Yo diría que sí...basado en que cuando trabajaba en el PAC gastaba muchas más recetas verdes que rojas. Seguramente no es un buen criterio, pero coincide con un estudio realizado en Reino Unido y que nos presentaban en una entrada del blog Médico crítico: Jóvenes, atención primaria y urgencias: ¿nos adaptamos a los cambios sociales?

Esta es una de las conclusiones del estudio:
"Los servicios prestados por los médicos generales (GP, equivalentes a los médicos de familia en España) deben adaptarse a los estilos de vida del siglo XXI. Con muchos de los adultos jóvenes yendo a trabajar, puede ser difícil para ellos conseguir una cita con su médico general, especialmente a una hora que les convenga.
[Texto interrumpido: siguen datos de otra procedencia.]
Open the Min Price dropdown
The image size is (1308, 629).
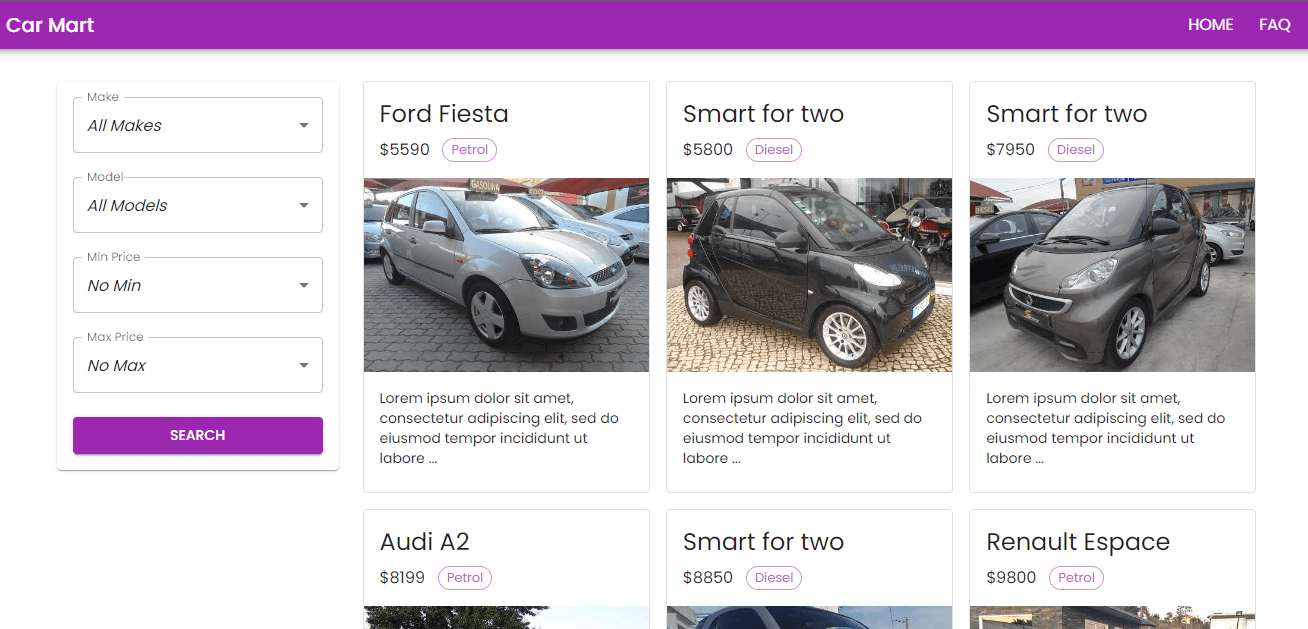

Como consecuencia de esto, algunas personas están teniendo problemas para obtener la atención médica que necesitan".

Se pregunta el autor del blog si en España pasa lo mismo y, tras revisar la poca información que hay sobre el tema, esto es lo que concluye:
Si los estilos y condiciones de vida han cambiado en nuestro país en los últimos 30 años, tal vez la forma en la que prestamos los servicios sanitarios y la manera en la que tratamos de que la accesibilidad sea realmente uno de los pilares de la atención primaria (junto con la longitudinalidad y la polivalencia) también deba cambiar. La accesibilidad actual está pensada, mayormente, para satisfacer a aquellas personas con contratos estables, horarios laborales determinados (40hrs/semana) y a los jubilados (en cierto modo es la misma gente -contratos estables y entre 45 y 65 años para la que está pensada la política de recursos humanos de los servicios autonómicos de salud-), pero podemos estar perdiendo en el camino a aquellas personas que más están experimentando los cambios en los estilos y condiciones de vida propios de la sociedad actual. Si realmente identificamos esto como problema y no lo cambiamos, será la gente la que busque la asistencia en un modelo distinto.